WASHINGTON - The economy is sinking deeper into hard times. The Federal Reserve is warning that the problems could last well into next year.
With no real answer in how to deal with the struggling auto industry, uncertainty clouds the markets here at home and overseas.
Click play to hear Pat Robertson's analysis following CBN News Correspondent John Jessup's report.
The Fed's sobering assessment of the economy had an immediate impact on the markets.
For the first time in more than five years, the Dow Jones started the day below 8,000 after Wednesday's dramatic 400-point drop.
The slide rippled through Europe and Asia, where oil prices fell below $53 a barrel - almost at a two-year low.
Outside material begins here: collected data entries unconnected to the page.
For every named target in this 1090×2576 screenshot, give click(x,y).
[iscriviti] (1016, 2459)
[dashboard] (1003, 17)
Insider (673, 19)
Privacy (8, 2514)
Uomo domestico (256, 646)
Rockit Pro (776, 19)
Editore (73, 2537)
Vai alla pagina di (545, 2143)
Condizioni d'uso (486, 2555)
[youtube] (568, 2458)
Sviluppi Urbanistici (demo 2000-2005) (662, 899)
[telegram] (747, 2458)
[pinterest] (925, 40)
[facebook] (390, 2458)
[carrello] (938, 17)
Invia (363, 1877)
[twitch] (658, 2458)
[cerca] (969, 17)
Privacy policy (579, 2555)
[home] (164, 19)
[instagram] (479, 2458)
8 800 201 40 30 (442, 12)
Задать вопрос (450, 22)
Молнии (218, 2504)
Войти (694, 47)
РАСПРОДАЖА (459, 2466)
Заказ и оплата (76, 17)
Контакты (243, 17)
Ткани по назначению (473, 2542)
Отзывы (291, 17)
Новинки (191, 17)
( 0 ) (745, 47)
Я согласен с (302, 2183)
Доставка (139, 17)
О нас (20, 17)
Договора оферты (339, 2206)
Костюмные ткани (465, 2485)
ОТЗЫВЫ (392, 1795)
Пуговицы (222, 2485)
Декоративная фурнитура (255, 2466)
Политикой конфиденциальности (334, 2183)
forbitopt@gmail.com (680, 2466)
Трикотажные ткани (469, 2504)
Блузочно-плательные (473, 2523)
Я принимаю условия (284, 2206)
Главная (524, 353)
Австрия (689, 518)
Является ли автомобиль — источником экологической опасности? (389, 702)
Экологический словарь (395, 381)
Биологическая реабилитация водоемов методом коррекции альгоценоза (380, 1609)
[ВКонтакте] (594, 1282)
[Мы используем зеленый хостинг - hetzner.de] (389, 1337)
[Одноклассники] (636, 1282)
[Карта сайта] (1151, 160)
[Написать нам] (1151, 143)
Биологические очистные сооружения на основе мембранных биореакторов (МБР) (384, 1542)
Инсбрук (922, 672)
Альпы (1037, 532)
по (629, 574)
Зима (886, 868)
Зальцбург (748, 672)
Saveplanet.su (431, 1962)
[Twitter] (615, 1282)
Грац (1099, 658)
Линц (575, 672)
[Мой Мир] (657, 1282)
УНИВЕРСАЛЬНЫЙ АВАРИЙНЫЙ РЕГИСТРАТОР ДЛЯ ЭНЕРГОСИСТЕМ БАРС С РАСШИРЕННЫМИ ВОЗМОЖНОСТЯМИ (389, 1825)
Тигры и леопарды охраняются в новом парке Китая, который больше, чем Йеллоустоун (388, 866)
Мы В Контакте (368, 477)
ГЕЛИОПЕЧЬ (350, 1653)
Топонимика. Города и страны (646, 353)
"The message of the minute from the Fed today really hit the market like a slap in the face," said Jeffries Chief Market Strategist Art Hogan. "They stopped short of using the word recession, but they certainly didn't stop short of describing a recession."
The Federal Reserve warned that the country's economic hardships will continue well into next year, suggesting that more interest rate cuts may be needed as unemployment will likely rise.
Big Three Hit Brick Wall
The negative forecast came as the path to bail out the Big Three auto-makers appeared to have hit a dead end here in Washington.
Congress sent Detroit back home without the $25 billion loan they asked for.
But lawmakers from auto-states are working on an alternative plan to keep the companies running on enough cash to get them into next year.
"Many people saying that we created these problems ourselves and that it's just a Michigan problem. But it really isn't just a Michigan problem. It will resonate in a very negative way throughout our national economy," said Rep. Candice Miller.
Workers Ponder Their Fate
Meanwhile, industry workers are left wondering about their future.
"I got a house payment. I got kids. I got stuff I got to take care of. You take away this, where am I going to go?" lamented Ford worker Ed Hegarty.
"If I lose my job, the restaurant down the street is going to lose a customer - or the gas station. It's a circle and everyone needs to see that," said Ford worker Marcus Perry.
And the economy may face another concern on the horizon: deflation.
Last month, consumer prices fell one percent - the most in 60 years following a record drop in wholesale prices. It's another major problem for markets to worry about and not something they need, with the Dow already down nearly 40 percent this year.